Noch zwei Jahre im regulären Betrieb
Für das Treffen stellt Rolf Stutz seinen ganzen Besitz auf den Platz vor der ehemaligen Postautogarage in Oberlunkhofen in Richtung Arni. Das entlockt den Vorbeifahrenden ein breites Lächeln. Ein paar halten gar an und schlendern bewundernd und behutsam um diese aussergewöhnliche Fahrzeugsammlung. Zu jedem dieser Unikate hätte Rolf Stutz etwas zu erzählen. Für diese Sommerserie soll aber ein einziges im Zentrum stehen. Die Wahl fällt natürlich auf das alte Familienmitglied.
Rolf Stutz lernte in Bremgarten in der Garage Rauch Automechaniker. Diese stand dort, wo heute die Neue Aargauer Bank ist. Danach arbeitete er drei Jahre lang an Lastwagen.
«1973 wurde ich als Chauffeur und Mechaniker bei meinem Onkel angestellt. Mit diesem Saurer-Postauto habe ich noch reguläre Linienfahrten absolviert», erinnert er sich. Nach zwei Jahren wurde das Fahrzeug ausgemustert und ersetzt. «Damals erhielten wir vermehrt Anfragen für Sonderfahrten im Oldtimer. Also haben wir den Saurer komplett saniert», so Stutz. «Das konnte ich manchmal während der regulären Arbeitszeit tun. Es gab mal Fenster, an denen ich zwei Tage am Stück am Saurer arbeiten konnte. Das wäre heute nicht mehr möglich.»
Sobald das Postauto saniert war, fuhren sie damit Kunden für besondere Anlässe wie zum Beispiel Hochzeiten. «Es ging nie darum, damit Geld zu verdienen. Die Einnahmen decken gerade mal die Einlösung des Fahrzeuges. Die Freude am Anblick des Saurers und am Mitfahren standen und stehen bei uns im Zentrum», erklärt er.
Schwierige Trennung
Als 1978 sein Onkel mit 58 Jahren überraschend verstarb, übernahm Rolf Stutz das Familienunternehmen. «Er lebte bei uns ledig und kinderlos. Damals hatten wir im regulären Betrieb zehn Postautos.» Heute sind es 38. Der Betrieb wird mittlerweile durch seine beiden Söhne Patrick und Stefan geführt. «Patrick ist als Leiter der Reparaturwerkstatt und des Fahrzeugparks ebenfalls stark an den alten Fahrzeugen interessiert.
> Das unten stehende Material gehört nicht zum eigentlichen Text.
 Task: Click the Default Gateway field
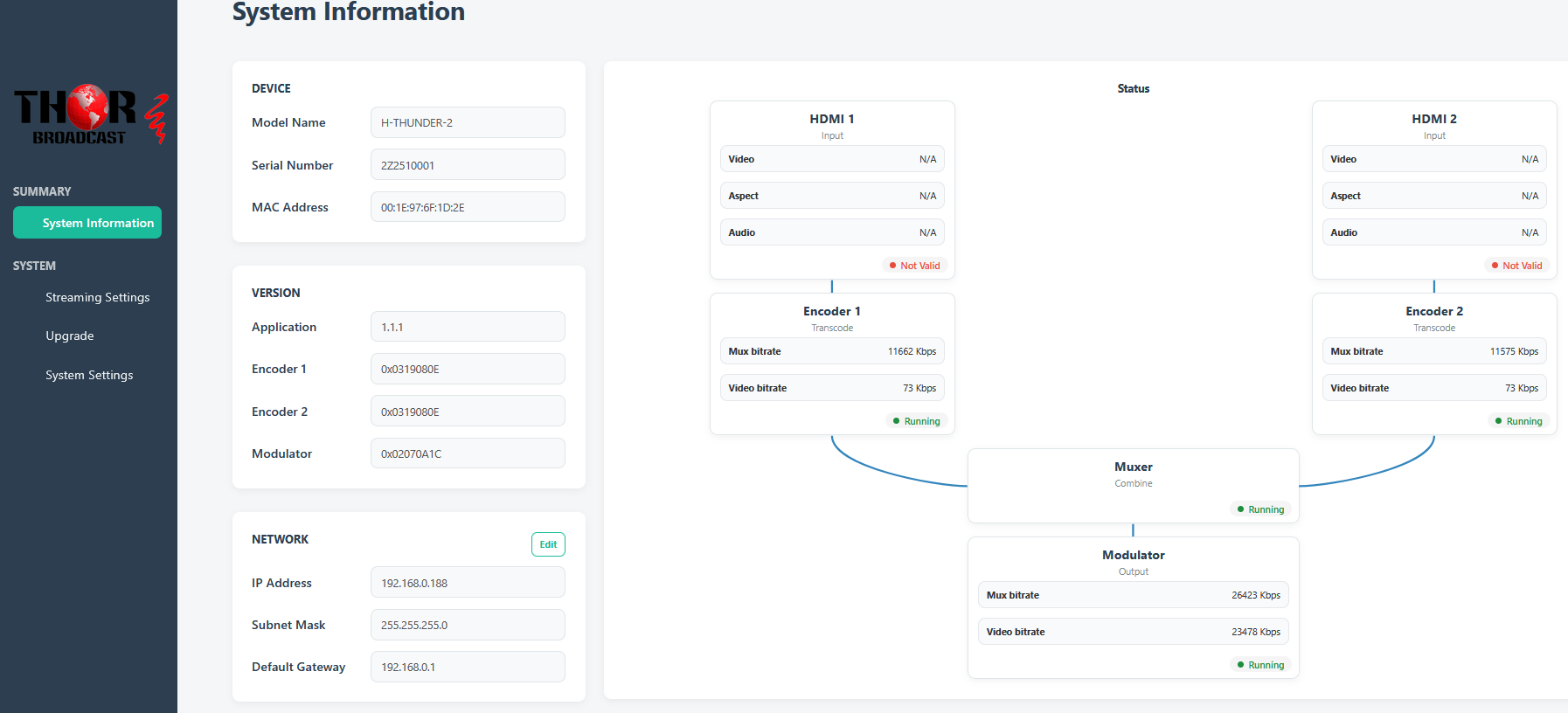[468, 667]
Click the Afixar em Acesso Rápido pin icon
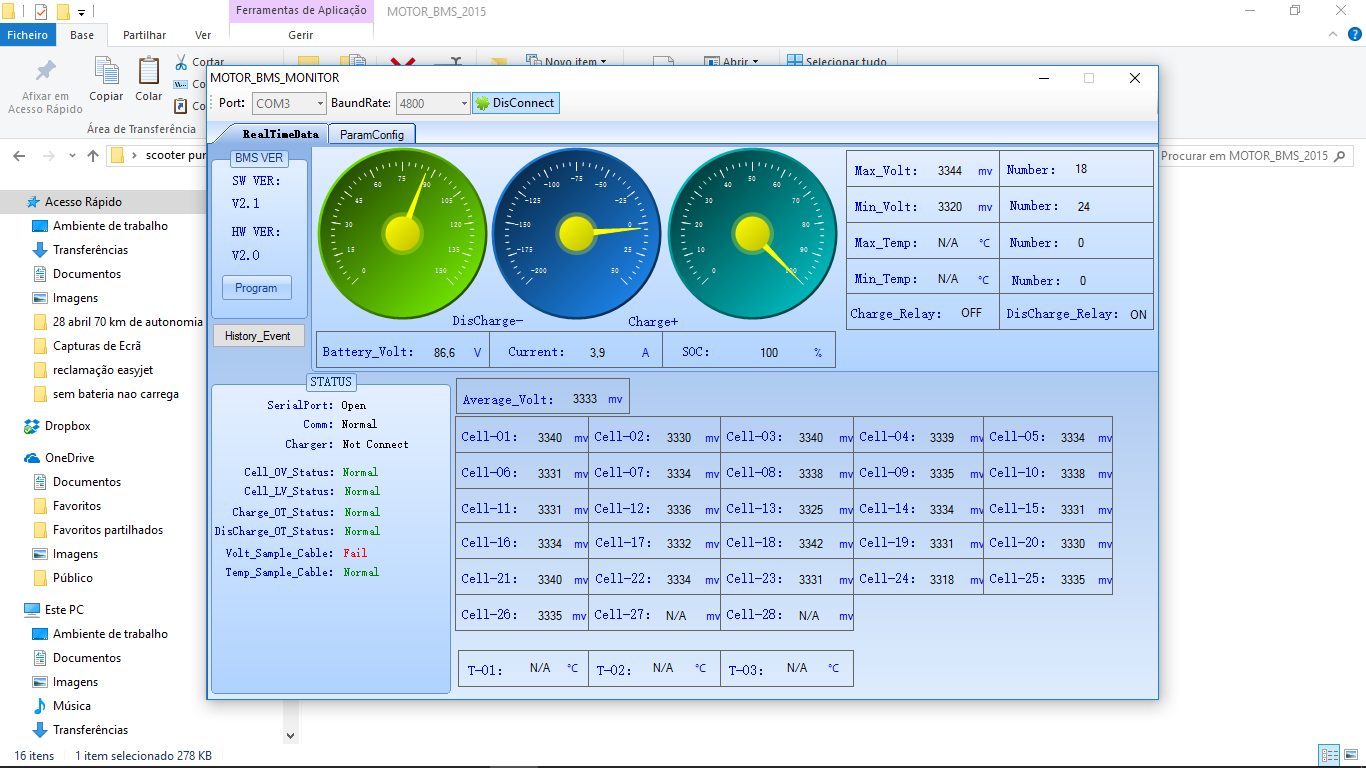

Er legt manchmal mit mir Hand an», freut sich sein Vater. Die heutigen Postautos müssen nach 14 Jahren im Betrieb oder 900 000 Kilometern ersetzt werden. «Das macht durchschnittlich pro Jahr vier», rechnet Rolf Stutz vor. «Behalten haben wir in den 69 Jahren Unternehmensgeschichte aber bisher nur den Saurer. Aus wirtschaftlicher Sicht ergibt das Sinn, trotzdem blutet manchmal das Herz, wenn wir uns von einem besonders schönen Fahrzeug trennen müssen.»
Robust gebaut
Rolf Stutz schätzt an seinem Saurer, dass er noch sehr einfach gebaut ist. Er besitzt zwar bereits elektrische Türen, ansonsten ist aber das meiste noch mechanisch. «Das Postauto ist sehr robust», ist er stolz. Mit 930 000 Kilometern habe es für seine Art bereits weite Strecken zurückgelegt. Früher seien die Strecken weniger lang gewesen, und man sei weniger oft pro Tag gefahren. Mit seinen 120 PS schafft es der Saurer auf maximal 70 Kilometer pro Stunde. «In der Regel bin ich aber mit etwa 60 Kilometern pro Stunde unterwegs.» Als Oldtimer dürfe der Saurer jährlich nicht mehr als 3000 Kilometer zurücklegen. Das sei aber sowieso höchst selten der Fall. «Ich bewege all meine Fahrzeuge regelmässig», betont Rolf Stutz. «Für kleine Ausflüge lade ich zum Teil spontan Kollegen ein.»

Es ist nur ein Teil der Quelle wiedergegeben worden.